> **Text section**
_ _ _ _ _
Assign values to destination table columns using function expressions - DataWorks

DataWorks Data Integration lets you use function expressions to assign values to target table fields in real-time full-database sync tasks.

Limitations

You can use function expressions to assign values to target table fields only in real-time full-database sync tasks that use MySQL or PolarDB as a source and MaxCompute or Hologres as a destination.
_ _ _ _ _
> **What is asked**
1 - Duplicate the stretch of the DataWorks text from "Assign values to destination" through "full-database sync tasks.".
2 - Using the DataWorks text, decide whether each statement agrees with it, answering yes or no and quoting the deciding words: (a) function expressions can be used when MySQL is the source; (b) Hologres can serve as the source; (c) function expressions can assign target table field values in any kind of sync task.

> **Extracted records**
_ _ _ _ _
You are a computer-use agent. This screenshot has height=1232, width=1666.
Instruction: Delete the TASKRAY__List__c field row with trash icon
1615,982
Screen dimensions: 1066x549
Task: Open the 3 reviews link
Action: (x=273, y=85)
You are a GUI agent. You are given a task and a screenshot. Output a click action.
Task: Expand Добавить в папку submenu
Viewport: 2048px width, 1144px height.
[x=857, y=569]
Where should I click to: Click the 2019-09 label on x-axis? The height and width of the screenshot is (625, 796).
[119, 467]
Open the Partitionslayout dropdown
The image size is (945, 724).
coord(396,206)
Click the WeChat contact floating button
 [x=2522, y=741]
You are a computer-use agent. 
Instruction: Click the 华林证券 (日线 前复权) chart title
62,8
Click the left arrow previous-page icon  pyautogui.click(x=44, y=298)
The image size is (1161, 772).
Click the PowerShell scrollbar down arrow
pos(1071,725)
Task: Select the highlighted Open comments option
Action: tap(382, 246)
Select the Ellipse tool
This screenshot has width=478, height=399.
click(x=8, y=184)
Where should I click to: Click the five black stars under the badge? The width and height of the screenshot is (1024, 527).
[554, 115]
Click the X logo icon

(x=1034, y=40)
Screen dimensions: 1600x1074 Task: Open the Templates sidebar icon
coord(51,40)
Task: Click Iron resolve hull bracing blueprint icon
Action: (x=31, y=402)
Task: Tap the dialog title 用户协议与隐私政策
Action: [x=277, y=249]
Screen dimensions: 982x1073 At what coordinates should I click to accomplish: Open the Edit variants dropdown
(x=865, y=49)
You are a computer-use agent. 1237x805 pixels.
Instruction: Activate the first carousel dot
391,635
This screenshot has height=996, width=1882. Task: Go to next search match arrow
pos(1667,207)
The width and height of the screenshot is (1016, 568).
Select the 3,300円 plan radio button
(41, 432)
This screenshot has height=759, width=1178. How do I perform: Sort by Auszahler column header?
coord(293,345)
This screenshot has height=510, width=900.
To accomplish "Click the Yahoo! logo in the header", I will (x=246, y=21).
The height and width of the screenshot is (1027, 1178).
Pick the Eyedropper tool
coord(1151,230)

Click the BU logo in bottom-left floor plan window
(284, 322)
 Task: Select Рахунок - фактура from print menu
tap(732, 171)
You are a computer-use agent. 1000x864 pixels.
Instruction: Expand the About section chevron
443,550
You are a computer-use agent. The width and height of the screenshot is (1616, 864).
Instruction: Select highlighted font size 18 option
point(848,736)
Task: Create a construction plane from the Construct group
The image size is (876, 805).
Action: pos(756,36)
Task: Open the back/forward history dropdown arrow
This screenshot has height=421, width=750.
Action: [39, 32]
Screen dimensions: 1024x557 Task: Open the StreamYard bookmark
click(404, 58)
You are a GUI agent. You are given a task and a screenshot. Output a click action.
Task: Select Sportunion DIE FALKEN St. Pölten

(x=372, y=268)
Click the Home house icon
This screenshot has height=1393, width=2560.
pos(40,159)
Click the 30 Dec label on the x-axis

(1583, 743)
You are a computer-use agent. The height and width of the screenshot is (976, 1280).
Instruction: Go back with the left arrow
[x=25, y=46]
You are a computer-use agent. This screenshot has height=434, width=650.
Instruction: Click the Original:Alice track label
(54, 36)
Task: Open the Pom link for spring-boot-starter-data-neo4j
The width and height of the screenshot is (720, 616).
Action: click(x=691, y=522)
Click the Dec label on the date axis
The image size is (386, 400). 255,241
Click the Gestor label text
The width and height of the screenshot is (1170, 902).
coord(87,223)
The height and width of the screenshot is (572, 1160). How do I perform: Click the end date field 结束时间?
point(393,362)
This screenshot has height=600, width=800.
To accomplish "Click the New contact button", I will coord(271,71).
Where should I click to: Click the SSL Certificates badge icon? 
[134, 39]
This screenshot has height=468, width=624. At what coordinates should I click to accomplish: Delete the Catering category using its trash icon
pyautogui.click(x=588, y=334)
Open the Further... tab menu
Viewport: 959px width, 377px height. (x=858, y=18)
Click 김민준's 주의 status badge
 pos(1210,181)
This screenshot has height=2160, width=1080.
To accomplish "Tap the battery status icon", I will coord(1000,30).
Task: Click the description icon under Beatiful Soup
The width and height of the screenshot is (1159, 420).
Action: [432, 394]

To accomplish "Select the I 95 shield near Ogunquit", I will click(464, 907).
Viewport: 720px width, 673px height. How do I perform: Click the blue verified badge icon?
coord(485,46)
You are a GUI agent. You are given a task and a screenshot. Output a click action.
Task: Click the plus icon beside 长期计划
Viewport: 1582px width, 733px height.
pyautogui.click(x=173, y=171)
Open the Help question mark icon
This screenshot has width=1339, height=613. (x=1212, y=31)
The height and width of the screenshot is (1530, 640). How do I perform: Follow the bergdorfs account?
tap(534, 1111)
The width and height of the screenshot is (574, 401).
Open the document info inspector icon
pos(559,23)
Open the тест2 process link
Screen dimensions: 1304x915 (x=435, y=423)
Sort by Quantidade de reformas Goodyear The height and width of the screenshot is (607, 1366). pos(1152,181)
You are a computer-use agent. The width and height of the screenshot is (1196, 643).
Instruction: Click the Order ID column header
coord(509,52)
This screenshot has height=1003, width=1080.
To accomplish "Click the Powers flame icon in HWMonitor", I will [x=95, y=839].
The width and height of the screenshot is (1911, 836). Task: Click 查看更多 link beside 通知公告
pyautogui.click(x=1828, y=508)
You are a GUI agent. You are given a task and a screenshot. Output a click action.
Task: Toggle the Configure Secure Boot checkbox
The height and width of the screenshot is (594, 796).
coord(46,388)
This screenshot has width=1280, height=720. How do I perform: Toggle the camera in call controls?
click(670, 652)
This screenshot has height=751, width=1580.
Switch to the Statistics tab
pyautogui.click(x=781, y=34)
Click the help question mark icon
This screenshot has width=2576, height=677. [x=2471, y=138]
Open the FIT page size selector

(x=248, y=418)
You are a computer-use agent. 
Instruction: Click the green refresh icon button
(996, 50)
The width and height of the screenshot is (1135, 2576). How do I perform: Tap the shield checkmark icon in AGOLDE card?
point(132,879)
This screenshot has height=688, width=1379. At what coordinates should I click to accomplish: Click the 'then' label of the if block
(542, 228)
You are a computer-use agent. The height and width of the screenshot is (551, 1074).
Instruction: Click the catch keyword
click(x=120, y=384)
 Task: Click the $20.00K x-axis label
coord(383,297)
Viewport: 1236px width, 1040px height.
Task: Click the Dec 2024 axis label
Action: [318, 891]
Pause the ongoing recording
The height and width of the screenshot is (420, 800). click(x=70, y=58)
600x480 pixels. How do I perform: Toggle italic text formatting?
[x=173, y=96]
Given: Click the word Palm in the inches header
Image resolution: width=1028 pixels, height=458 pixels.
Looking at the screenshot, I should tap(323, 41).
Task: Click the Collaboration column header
_ _ _ _ _
> **Results for the exercise**
1 -
Assign values to destination table columns using function expressions - DataWorks

DataWorks Data Integration lets you use function expressions to assign values to target table fields in real-time full-database sync tasks.

2 -
(a) Yes: "that use MySQL or PolarDB as a source"
(b) No: "MaxCompute or Hologres as a destination"
(c) No: "only in real-time full-database sync tasks"